SQL UNION constructs must match up possibly dissimilar types to become a single result set. The resolution algorithm is applied separately to each output column of a union query. The INTERSECT and EXCEPT constructs resolve dissimilar types in the same way as UNION. A CASE construct also uses the identical algorithm to match up its component expressions and select a result data type.
UNION and CASE Type Resolution
If all inputs are of type unknown, resolve as type text (the preferred type for string category).
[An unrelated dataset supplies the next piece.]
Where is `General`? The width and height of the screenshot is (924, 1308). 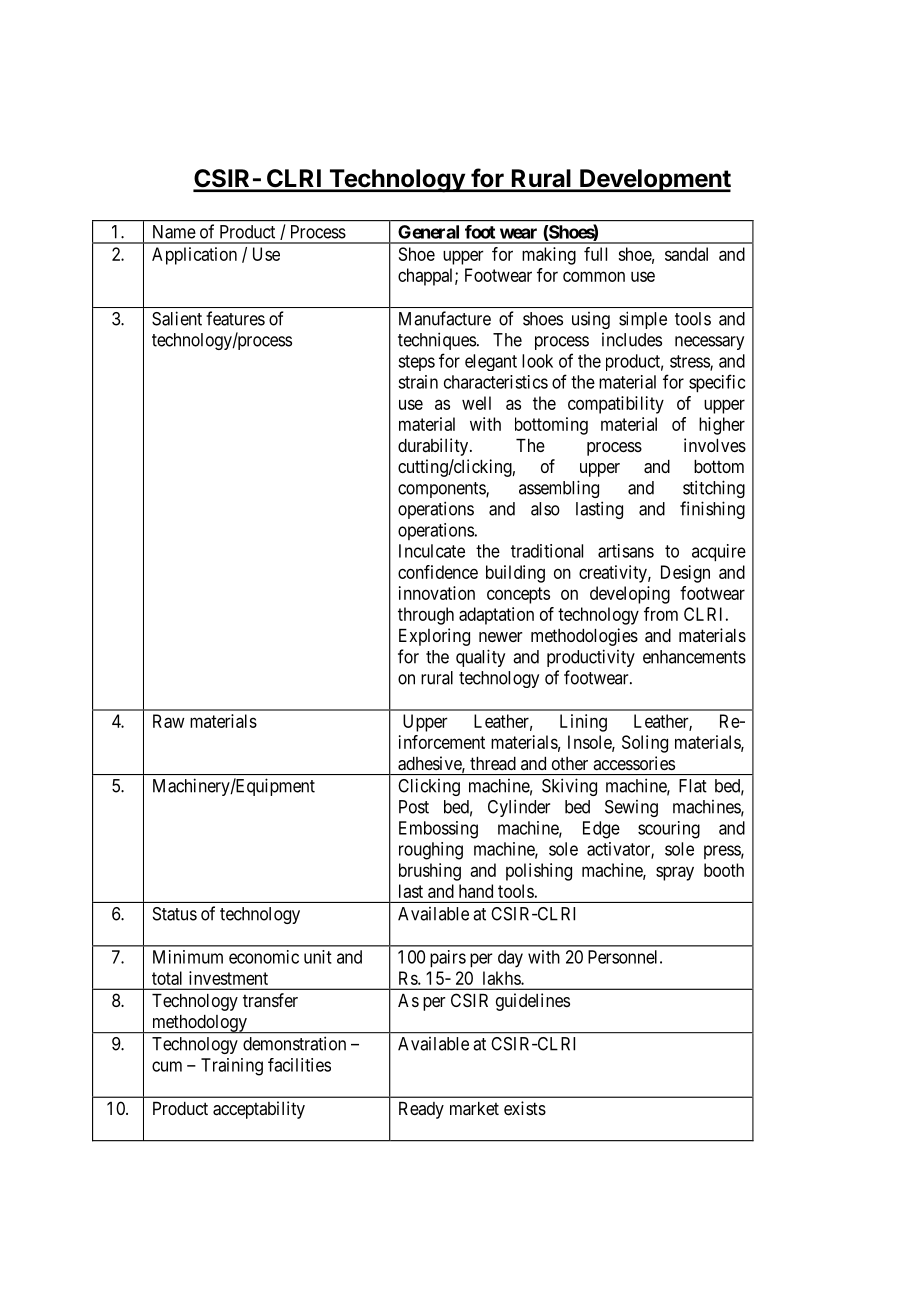
General is located at coordinates (428, 232).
Otherwise, ignore the unknown inputs while choosing the type.
If the non-unknown inputs are not all of the same type category, fail.
If one or more non-unknown inputs are of a preferred type in that category, resolve as that type.
Otherwise, resolve as the type of the first non-unknown input.
Coerce all inputs to the selected type.
Example 5-7. Underspecified Types in a Union
tgl=> SELECT text 'a' AS "Text" UNION SELECT 'b'; Text ------ a b (2 rows)
Here, the unknown-type literal 'b' will be resolved as type text.
Example 5-8. Type Conversion in a Simple Union
tgl=> SELECT 1.2 AS "Double" UNION SELECT 1; Double -------- 1 1.2 (2 rows)
The literal 1.2 is of type double precision, the preferred type in the numeric category, so that type is used.
Example 5-9. Type Conversion in a Transposed Union
Here the output type of the union is forced to match the type of the first clause in the union:
tgl=> SELECT 1 AS "All integers" tgl-> UNION SELECT CAST('2.2' AS REAL); All integers -------------- 1 2 (2 rows)
Since REAL is not a preferred type, the parser sees no reason to select it over INTEGER (which is what the 1 is), and instead falls back on the use-the-first-alternative rule. This example demonstrates that the preferred-type mechanism doesn't encode as much information as we'd like. Future versions of PostgreSQL may support a more general notion of type preferences.